(Item position entries)
______

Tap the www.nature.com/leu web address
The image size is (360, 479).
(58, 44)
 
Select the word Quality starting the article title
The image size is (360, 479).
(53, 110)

______

Could you return every one of the records above unchanged, line for line?

> **Result below**
Tap the www.nature.com/leu web address
The image size is (360, 479).
(58, 44)
 
Select the word Quality starting the article title
The image size is (360, 479).
(53, 110)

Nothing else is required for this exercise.